ROME, Mardi 12 Janvier 2010 (ZENIT.org) – Après la publication d’un article évoquant le « scandale de la béatification de Pie XII », l’hebdomadaire français Marianne se remet en question.
« Notre une du samedi 2 janvier ‘le pape qui garda le silence face à Hitler’, qui traitait de la possible béatification de Pie XII, a fait réagir », note la rédaction de Marianne. « Y compris parmi nos chroniqueurs réguliers. Parmi eux, Roland Hureaux estime que, face à la Shoah, Pie XII a agi en homme responsable plutôt qu’en donneur de leçons ».
Dans cet article, diffusé le 11 janvier, Roland Hureaux rappelle que les « chefs de l’Eglise catholique se situent du côté de l’éthique de la responsabilité ». « Parce que, contrairement à ce que pourraient laisser penser certains, les bons chrétiens ne sont pas des adolescents attardés, et parce que l’Eglise catholique a des responsabilités effectives : entre 1939 et 1945, celle de millions de catholiques mais aussi de centaines de milliers de juifs réfugiés dans les institutions (1) ! »
« Il y a une immaturité inouïe à imaginer que le pape aurait pu prendre la parole à tort et à travers sans se préoccuper d’abord de cette responsabilité », affirme-t-il.
Selon le chroniqueur de Marianne, « rien ne permet de dire que, par rapport à telle situation, le pape aurait pu, en étant moins ‘prudent’, améliorer la balance bien/mal ». « Il faut une présomption singulière à ceux qui n’ont pas vécu les mêmes événements, ni jamais exercé des responsabilités analogues, pour porter des jugements péremptoires à ce sujet ».

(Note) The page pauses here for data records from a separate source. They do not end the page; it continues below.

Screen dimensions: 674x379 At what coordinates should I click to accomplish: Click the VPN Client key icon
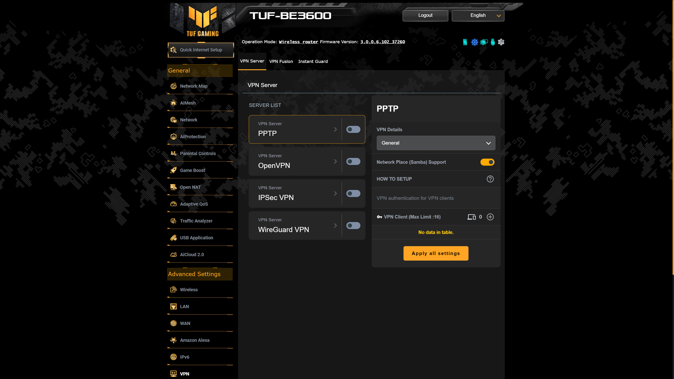[x=380, y=217]
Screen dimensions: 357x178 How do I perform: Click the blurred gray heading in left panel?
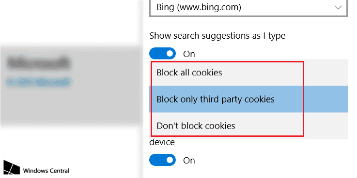tap(39, 62)
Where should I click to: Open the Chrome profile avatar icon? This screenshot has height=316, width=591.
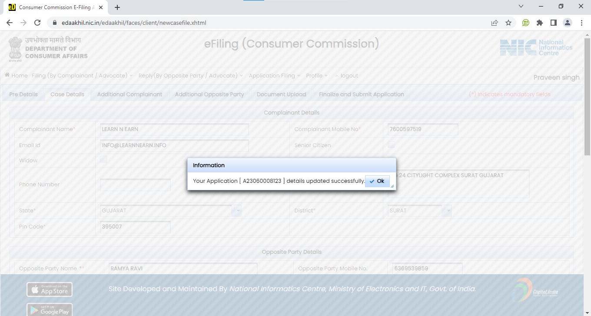point(568,23)
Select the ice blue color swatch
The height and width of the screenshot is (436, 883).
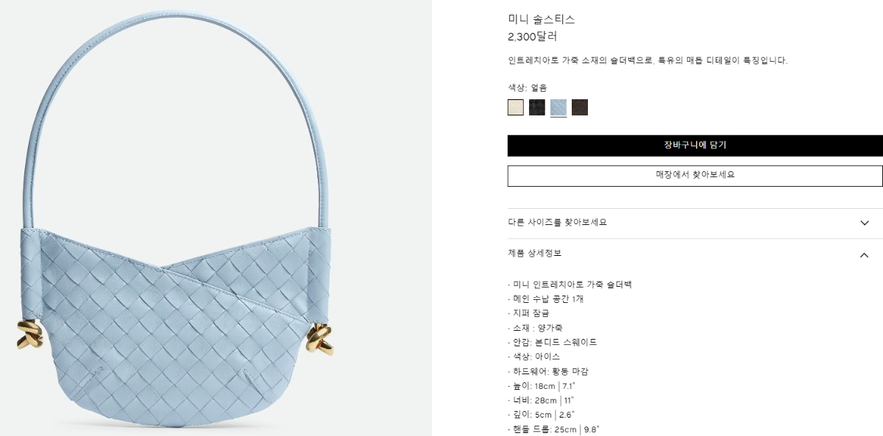pos(558,107)
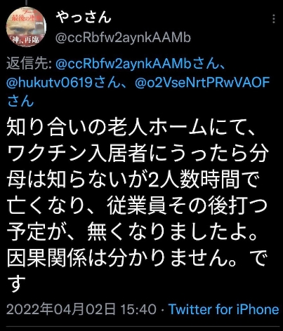Image resolution: width=283 pixels, height=331 pixels.
Task: Open やっさん's round profile avatar
Action: pos(25,27)
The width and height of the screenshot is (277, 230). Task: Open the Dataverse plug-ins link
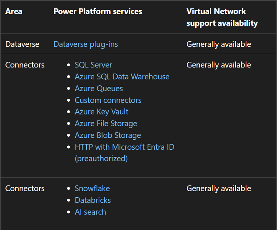[86, 44]
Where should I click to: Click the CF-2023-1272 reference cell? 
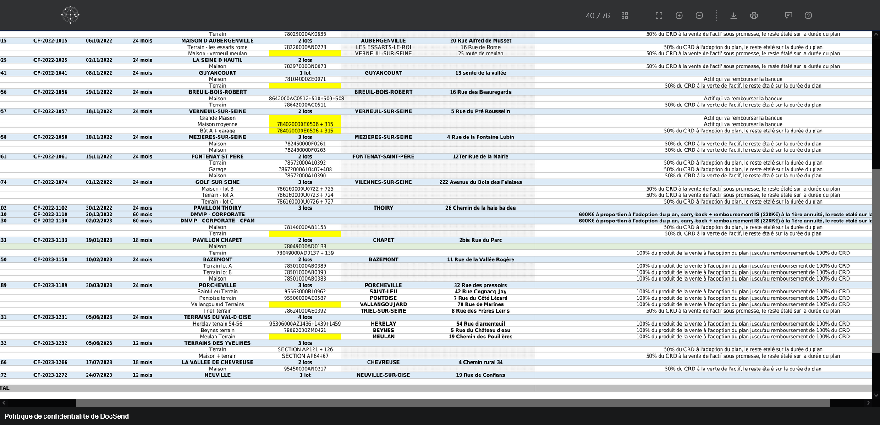50,375
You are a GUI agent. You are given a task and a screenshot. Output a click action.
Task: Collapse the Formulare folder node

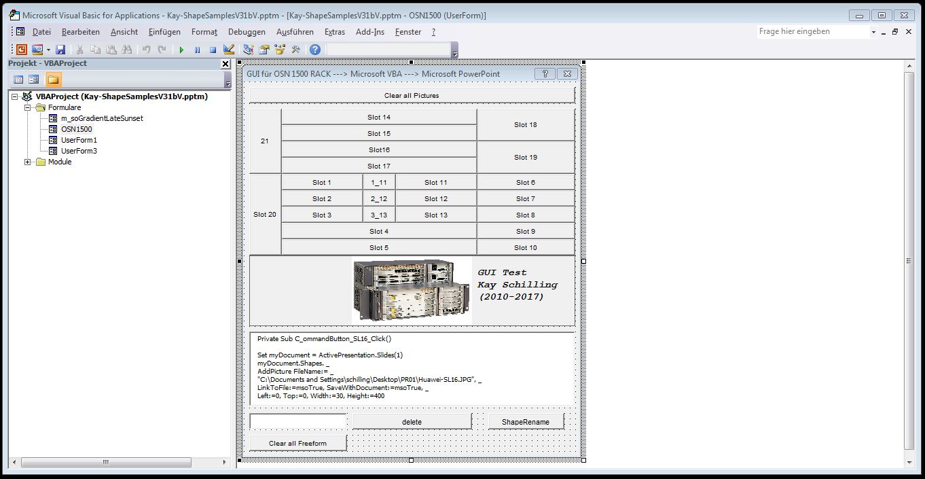[28, 107]
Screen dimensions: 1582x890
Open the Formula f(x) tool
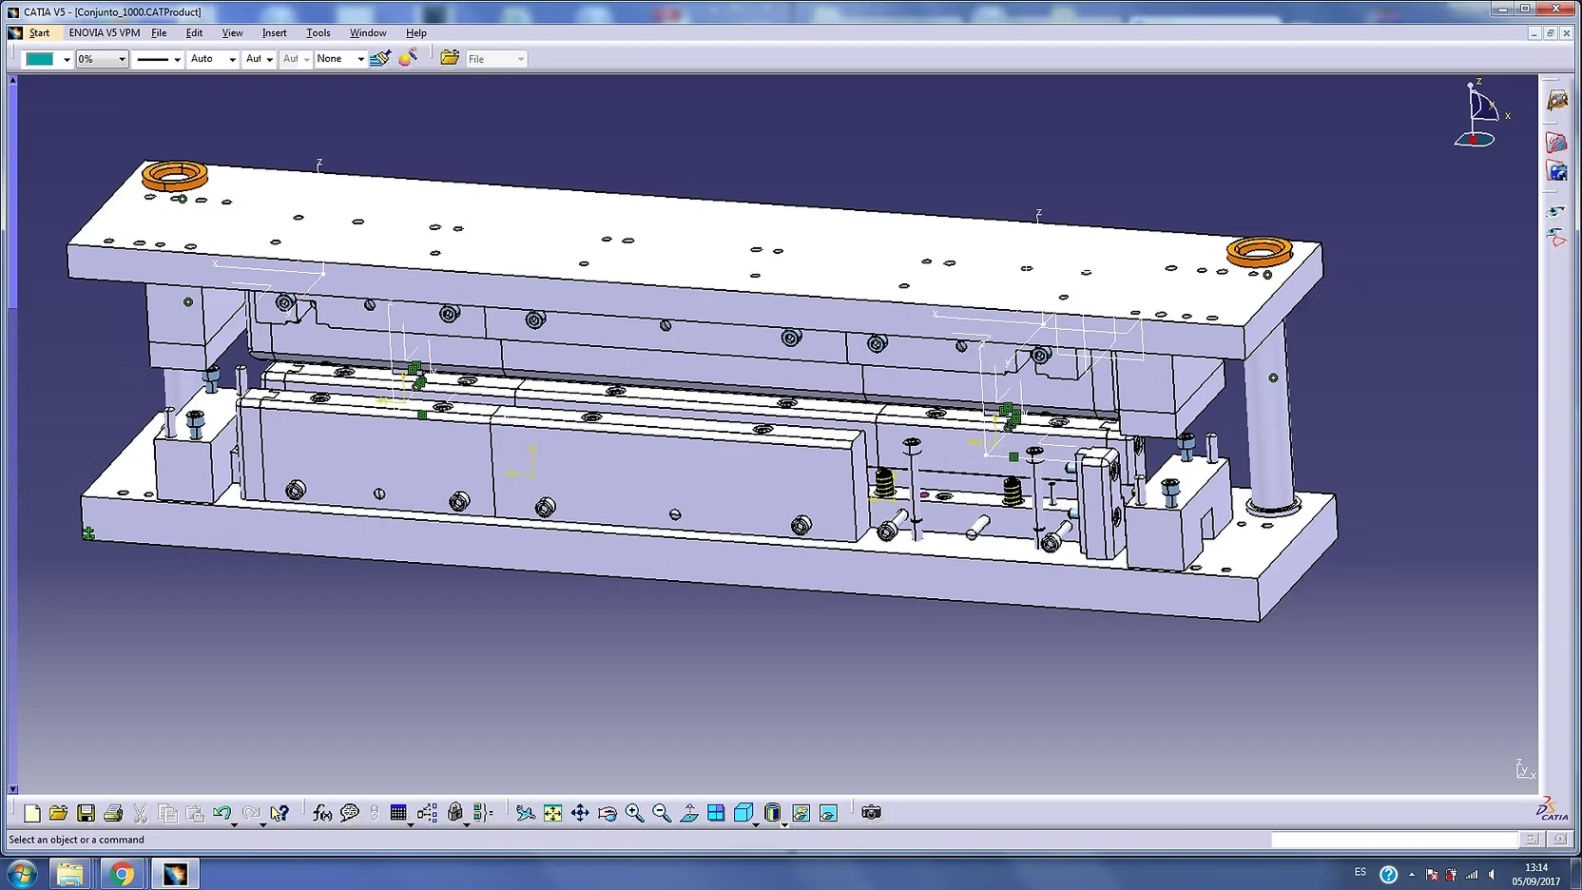coord(322,813)
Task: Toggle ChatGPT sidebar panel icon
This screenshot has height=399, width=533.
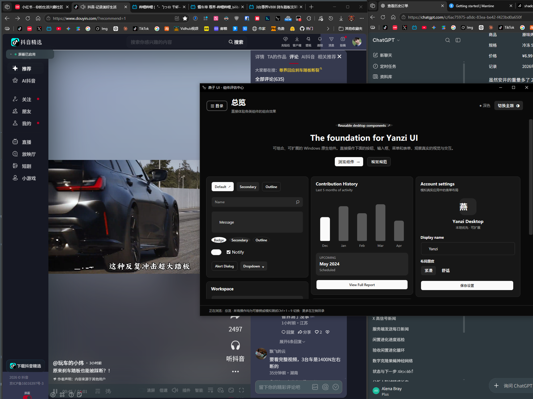Action: coord(458,40)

« Comme le dit Serge Klarsfeld (2), une prise de parole solennelle lors de la rafle des juifs de Rome aurait sûrement amélioré la propre réputation de Pie XII aujourd’hui ». « Mais quel criminel aurait-il été s’il avait, pour forger son image devant l’histoire ou même préserver l’honneur de l’institution, sacrifié la vie ne serait-ce que d’un des milliers d’enfants juifs réfugiés dans les jardins de Castel Gandolfo et de multiples couvents ! ».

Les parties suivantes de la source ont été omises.